Making sure that employees have the necessary skills and knowledge has become a key priority for offshore regulators and industry, said Charlie Williams, head of the industry’s new Center for Offshore Safety and a former well engineering and production chief at Shell.
“Skills and knowledge is more than just training,” Williams said. “It means people being capable — that they take their skills and knowledge and execute the work the way they are trained to do, following the standards and good work practices.”
He was a panelist during the National Association of Black Journalists’ Media Institute on Energy at the Westin Houston Memorial City. The conference is aimed at educating journalists on energy issues.
Federal regulators increased scrutiny on offshore safety practices in the aftermath of the deadly 2010 Gulf accident, establishing new safety regulations that require offshore operators to develop complex safety plans. The philosophy behind safety regulation also has changed.

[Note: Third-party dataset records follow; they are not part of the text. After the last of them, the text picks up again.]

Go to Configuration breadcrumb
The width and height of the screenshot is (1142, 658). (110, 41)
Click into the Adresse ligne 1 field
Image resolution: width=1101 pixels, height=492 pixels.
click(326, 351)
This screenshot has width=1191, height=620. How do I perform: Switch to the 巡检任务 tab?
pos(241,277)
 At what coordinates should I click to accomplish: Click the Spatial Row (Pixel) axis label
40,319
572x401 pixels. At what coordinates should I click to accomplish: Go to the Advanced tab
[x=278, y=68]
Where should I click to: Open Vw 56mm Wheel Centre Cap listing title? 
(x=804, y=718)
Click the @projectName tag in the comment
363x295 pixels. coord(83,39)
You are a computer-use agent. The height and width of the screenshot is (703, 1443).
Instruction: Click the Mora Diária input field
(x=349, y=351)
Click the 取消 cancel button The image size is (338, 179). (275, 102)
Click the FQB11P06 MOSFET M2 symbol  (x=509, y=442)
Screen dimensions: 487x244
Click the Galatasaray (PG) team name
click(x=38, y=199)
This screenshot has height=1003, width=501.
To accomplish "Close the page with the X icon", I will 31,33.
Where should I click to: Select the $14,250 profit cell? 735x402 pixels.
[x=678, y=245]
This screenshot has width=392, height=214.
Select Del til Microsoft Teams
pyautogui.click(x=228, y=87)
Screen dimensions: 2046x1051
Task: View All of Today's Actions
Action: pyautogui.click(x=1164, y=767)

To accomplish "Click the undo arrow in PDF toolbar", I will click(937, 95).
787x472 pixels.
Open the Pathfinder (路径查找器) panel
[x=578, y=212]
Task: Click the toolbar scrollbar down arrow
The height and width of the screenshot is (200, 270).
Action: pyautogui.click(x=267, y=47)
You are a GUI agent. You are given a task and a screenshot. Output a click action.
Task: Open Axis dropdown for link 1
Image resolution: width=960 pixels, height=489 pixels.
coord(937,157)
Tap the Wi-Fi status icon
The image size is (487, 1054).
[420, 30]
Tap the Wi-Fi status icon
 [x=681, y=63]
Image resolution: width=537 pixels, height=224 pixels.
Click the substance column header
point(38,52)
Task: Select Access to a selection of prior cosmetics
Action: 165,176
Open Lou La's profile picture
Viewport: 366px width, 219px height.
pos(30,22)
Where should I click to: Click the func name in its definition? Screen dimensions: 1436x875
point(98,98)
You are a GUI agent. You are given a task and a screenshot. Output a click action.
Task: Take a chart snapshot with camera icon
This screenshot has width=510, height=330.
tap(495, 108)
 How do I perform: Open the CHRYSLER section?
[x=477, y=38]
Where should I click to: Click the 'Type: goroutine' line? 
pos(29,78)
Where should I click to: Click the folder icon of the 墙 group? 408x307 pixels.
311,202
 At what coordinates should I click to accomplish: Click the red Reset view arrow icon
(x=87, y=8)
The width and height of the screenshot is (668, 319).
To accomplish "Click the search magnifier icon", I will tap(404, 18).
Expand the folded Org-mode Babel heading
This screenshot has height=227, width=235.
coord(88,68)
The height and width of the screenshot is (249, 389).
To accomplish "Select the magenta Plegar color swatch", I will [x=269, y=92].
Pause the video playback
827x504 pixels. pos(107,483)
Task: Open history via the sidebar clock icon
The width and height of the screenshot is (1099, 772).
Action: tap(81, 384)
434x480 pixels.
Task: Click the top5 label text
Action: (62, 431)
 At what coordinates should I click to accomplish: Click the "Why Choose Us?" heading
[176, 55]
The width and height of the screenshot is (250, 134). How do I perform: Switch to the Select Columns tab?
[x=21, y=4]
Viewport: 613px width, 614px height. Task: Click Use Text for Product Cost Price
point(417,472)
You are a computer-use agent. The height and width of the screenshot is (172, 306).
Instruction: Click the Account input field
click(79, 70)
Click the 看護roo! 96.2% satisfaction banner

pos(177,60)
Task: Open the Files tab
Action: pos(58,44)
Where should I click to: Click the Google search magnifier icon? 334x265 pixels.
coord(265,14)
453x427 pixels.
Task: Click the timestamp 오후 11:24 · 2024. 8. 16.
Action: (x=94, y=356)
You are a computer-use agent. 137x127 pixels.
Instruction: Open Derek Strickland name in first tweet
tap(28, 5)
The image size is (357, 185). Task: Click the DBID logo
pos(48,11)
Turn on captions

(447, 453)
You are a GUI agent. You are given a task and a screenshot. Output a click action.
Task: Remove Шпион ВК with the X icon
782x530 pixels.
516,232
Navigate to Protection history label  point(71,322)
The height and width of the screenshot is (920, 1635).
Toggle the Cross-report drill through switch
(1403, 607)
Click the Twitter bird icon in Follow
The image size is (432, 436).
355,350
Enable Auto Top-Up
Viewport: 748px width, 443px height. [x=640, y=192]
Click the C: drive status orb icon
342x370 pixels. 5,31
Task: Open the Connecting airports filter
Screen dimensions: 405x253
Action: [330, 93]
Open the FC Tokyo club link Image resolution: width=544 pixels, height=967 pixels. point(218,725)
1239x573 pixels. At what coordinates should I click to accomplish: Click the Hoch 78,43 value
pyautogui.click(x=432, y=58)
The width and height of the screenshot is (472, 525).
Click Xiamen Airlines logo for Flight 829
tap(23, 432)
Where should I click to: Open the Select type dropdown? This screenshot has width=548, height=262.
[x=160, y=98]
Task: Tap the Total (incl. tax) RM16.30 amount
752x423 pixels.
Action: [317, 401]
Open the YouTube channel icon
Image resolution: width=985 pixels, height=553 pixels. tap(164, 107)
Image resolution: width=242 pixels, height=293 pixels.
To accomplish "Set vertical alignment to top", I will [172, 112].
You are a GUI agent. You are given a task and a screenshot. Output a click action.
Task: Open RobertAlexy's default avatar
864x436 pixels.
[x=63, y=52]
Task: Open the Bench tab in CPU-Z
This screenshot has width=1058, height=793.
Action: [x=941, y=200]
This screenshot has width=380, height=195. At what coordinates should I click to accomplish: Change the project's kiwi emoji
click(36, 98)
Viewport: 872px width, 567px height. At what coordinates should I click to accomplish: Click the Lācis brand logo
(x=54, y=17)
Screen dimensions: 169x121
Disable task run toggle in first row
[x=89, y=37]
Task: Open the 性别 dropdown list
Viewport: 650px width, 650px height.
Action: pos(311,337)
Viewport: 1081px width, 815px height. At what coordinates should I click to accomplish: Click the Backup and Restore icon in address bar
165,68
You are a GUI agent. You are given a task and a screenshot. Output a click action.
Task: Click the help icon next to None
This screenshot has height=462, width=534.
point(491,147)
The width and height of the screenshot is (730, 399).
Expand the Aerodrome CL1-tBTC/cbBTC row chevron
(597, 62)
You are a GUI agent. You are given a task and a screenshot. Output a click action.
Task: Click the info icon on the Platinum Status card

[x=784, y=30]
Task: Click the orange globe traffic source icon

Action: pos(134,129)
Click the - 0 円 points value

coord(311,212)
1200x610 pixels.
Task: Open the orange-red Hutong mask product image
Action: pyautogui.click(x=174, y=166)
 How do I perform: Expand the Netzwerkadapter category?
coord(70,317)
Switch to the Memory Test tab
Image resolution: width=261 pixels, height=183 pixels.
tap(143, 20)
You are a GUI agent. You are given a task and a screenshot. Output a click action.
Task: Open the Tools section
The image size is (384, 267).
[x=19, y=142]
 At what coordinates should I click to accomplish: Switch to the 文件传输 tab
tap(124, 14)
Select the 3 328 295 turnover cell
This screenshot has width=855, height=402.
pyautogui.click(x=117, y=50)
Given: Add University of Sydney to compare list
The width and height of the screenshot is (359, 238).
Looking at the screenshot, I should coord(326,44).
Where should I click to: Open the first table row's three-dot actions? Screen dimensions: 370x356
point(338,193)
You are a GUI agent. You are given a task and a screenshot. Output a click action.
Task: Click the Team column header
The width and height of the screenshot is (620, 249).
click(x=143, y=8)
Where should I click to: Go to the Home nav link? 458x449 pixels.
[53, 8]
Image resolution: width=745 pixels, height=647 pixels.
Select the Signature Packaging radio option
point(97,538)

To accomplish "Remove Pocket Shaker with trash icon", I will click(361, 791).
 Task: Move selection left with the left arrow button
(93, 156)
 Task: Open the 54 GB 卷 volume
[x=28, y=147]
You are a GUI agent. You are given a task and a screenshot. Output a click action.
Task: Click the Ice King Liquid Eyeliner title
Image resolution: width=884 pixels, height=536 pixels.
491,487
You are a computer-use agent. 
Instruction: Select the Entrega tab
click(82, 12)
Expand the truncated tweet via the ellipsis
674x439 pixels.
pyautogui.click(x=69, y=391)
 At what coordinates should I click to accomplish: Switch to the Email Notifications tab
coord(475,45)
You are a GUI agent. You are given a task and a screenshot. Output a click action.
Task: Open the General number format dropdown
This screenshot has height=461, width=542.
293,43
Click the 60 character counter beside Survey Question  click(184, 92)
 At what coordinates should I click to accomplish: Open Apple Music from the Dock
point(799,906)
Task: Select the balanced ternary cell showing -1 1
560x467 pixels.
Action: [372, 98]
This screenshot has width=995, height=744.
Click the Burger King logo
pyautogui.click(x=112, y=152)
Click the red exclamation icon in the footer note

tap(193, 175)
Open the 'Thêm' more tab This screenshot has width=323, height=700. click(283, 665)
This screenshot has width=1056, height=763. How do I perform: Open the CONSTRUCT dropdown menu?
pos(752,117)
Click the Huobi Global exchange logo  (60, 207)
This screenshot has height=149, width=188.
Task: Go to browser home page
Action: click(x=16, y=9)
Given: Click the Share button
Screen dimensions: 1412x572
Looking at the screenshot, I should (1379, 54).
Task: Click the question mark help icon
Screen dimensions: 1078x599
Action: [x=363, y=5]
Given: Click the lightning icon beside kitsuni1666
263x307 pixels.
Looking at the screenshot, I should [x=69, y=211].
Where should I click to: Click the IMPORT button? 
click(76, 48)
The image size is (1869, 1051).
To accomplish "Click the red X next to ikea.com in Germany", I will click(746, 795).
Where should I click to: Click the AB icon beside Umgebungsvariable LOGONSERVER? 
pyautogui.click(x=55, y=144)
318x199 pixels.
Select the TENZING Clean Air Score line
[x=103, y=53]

Regulators once focused on individual infractions of safety rules, but now they emphasize results instead — what auditors call a performance-based approach.
“You need to build safety systems that are best for your business and we will monitor how they perform” is the new regulatory mantra, Williams said.
The industry established the Center for Offshore Safety after the Gulf spill to develop rules and standards for safety, and to help operators comply with the new government regulations.
Industry and government efforts emphasize the importance of instilling a worker mentality that takes ownership of a commitment to safety.
“We have programs to change the culture in organizations, to convince people to say when they think it is not safe,” Williams said, adding that all employees should feel comfortable shutting down production without repercussions if they believe a practice is dangerous.
The test of that approach, Williams said, will come when workers make safety-oriented decisions if a project deviates from its expected course, as occurred in the hours leading to the well blowout, rig explosion and spill on in 2010.